**Source excerpt:**
****

[Cython] Hash-based vtables

Tue Jun 5 00:07:30 CEST 2012

Robert Bradshaw <robertwb at gmail.com> wrote:

>On Mon, Jun 4, 2012 at 1:55 PM, Dag Sverre Seljebotn
><d.s.seljebotn at astro.uio.no> wrote:
>> On 06/04/2012 09:44 PM, Dag Sverre Seljebotn wrote:
>>>
>>> Me and Robert had a long discussion on the NumFOCUS list about this
>>> already, but I figured it was better to continue it and provide more
>>> in-depth benchmark results here.
>>>
>>> It's basically a new idea of how to provide a vtable based on
>perfect
>>> hashing, which should be a lot simpler to implement than what I
>first
>>> imagined.
>>>
>>> I'll write down some context first, if you're familiar with this
>>> skip ahead a bit..

****

**Listing:**

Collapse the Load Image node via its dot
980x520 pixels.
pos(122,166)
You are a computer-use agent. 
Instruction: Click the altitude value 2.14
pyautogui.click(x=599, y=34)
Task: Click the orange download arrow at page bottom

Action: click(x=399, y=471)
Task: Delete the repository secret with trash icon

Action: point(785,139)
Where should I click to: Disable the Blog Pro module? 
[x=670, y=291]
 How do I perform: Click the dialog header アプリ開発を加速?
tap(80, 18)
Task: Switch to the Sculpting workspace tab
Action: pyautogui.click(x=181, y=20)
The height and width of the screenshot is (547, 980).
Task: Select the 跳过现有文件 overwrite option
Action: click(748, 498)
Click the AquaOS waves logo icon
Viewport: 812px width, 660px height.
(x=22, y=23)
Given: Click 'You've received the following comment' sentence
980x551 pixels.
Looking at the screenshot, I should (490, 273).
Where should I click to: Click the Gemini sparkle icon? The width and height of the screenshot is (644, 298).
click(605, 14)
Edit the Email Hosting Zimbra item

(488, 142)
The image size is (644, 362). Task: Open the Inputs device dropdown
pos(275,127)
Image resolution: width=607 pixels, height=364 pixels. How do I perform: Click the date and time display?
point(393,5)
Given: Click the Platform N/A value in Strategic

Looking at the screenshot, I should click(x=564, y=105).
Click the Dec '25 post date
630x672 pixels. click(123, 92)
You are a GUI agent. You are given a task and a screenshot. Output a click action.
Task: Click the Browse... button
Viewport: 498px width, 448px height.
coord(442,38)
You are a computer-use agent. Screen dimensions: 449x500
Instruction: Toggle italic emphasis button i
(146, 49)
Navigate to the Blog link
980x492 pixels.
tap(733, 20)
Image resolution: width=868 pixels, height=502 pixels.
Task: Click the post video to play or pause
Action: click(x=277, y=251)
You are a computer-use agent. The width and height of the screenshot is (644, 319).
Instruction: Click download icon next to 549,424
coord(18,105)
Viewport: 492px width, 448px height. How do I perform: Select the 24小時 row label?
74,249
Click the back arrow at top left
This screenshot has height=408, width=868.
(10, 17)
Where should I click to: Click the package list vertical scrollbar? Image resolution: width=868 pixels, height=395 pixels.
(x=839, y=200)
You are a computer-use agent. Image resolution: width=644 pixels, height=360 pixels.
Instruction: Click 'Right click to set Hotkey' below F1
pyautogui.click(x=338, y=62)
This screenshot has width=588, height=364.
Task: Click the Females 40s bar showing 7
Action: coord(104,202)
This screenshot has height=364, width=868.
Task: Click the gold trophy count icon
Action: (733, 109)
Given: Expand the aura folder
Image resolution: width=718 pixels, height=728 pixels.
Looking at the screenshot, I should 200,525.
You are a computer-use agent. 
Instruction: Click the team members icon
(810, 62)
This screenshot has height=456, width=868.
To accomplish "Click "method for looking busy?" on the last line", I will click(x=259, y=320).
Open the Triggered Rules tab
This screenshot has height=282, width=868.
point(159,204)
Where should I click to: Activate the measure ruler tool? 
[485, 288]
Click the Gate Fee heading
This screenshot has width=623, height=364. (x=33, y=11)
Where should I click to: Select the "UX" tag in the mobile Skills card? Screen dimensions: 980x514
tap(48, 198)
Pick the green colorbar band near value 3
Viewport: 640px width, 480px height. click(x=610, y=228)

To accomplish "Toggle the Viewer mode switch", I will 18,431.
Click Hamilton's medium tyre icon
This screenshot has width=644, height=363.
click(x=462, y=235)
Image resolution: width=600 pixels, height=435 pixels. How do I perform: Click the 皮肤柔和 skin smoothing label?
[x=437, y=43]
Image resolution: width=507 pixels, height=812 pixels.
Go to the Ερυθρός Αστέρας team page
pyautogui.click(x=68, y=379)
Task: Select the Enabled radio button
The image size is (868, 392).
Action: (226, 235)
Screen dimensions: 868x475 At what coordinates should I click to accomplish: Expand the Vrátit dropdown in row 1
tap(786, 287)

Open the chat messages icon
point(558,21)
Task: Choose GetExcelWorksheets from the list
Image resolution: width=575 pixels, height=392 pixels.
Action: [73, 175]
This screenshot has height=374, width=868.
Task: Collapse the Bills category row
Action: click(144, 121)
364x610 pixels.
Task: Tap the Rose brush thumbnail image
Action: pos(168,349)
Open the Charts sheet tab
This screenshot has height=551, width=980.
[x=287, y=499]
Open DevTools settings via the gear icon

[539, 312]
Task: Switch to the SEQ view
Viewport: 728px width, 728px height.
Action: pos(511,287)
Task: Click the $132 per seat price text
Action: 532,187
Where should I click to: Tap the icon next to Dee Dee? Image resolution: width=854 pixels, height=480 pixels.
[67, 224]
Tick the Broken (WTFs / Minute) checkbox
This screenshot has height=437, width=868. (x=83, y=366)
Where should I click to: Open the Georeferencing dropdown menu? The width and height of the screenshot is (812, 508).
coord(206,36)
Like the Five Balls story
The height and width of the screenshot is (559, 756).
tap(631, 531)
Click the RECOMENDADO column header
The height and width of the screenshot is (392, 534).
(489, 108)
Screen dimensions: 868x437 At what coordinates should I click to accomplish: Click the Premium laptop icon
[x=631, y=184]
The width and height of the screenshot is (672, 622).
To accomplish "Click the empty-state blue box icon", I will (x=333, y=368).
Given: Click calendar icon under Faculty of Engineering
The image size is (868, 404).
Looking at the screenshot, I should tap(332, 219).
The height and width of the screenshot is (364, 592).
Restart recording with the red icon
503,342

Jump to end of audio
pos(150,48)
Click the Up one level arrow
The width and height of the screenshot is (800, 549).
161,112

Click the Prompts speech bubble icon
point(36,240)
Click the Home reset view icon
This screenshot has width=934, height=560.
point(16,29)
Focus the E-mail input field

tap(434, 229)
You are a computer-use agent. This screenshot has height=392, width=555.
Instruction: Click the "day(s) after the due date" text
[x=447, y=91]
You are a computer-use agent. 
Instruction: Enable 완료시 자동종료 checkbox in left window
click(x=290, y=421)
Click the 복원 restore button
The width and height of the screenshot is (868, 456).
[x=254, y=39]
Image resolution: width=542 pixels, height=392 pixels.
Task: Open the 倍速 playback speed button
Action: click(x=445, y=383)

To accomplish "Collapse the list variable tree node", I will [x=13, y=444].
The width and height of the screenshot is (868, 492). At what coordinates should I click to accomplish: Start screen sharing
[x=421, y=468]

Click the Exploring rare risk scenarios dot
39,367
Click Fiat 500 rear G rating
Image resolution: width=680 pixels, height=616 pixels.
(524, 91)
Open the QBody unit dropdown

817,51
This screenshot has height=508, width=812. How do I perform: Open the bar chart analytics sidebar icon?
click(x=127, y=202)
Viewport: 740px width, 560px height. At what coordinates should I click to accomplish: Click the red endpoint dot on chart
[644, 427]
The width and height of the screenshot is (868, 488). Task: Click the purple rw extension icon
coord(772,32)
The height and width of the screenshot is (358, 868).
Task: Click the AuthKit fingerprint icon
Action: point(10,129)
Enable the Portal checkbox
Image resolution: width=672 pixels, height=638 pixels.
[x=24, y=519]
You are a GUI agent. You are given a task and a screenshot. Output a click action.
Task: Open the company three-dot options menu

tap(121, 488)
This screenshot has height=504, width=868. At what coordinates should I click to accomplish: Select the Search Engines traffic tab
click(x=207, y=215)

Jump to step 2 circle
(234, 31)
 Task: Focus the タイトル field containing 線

****

**Exercise task 1:** In the hash-based vtables email, what kind of hashing is the new vtable idea based on?
**Exercise task 2:** Write out the part of the hash-based vtables email starting with "Robert Bradshaw <robertwb" and going on through "benchmark results here.".
**Exercise task 3:** Continue the hash-based vtables email from the point where it stops.

**Task response 1:** Perfect hashing.

**Task response 2:**
Robert Bradshaw <robertwb at gmail.com> wrote:

>On Mon, Jun 4, 2012 at 1:55 PM, Dag Sverre Seljebotn
><d.s.seljebotn at astro.uio.no> wrote:
>> On 06/04/2012 09:44 PM, Dag Sverre Seljebotn wrote:
>>>
>>> Me and Robert had a long discussion on the NumFOCUS list about this
>>> already, but I figured it was better to continue it and provide more
>>> in-depth benchmark results here.

**Task response 3:**
>>>
>>> This means that you can do fast dispatches *without* the messy
>>> business of binding vtable slots at compile time. To be concrete,
>this
>>> might e.g. take the form
>>>
>>> def f(obj):
>>> obj.method(3.4) # try to find a vtable with "void method(double)" in
>it
>>>
>>> or, a more typed approach,
>>>
>>> # File A
>>> cdef class MyImpl:
>>> def double method(double x): return x * x
>>>
>>> # File B
>>> # Here we never know about MyImpl, hence "duck-typed"
>>> @cython.interface
>>> class MyIntf:
>>> def double method(double x): pass
>>>
>>> def f(MyIntf obj):
>>> # obj *can* be MyImpl instance, or whatever else that supports
>>> # that interface
>>> obj.method(3.4)
>>>
>>>
>>> Now, the idea to implement this is:
>>>
>>> a) Both caller and callee pre-hash name/argument string
>>> "mymethod:iidd" to 64 bits of hash data (probably lower 64 bits of
>>> md5)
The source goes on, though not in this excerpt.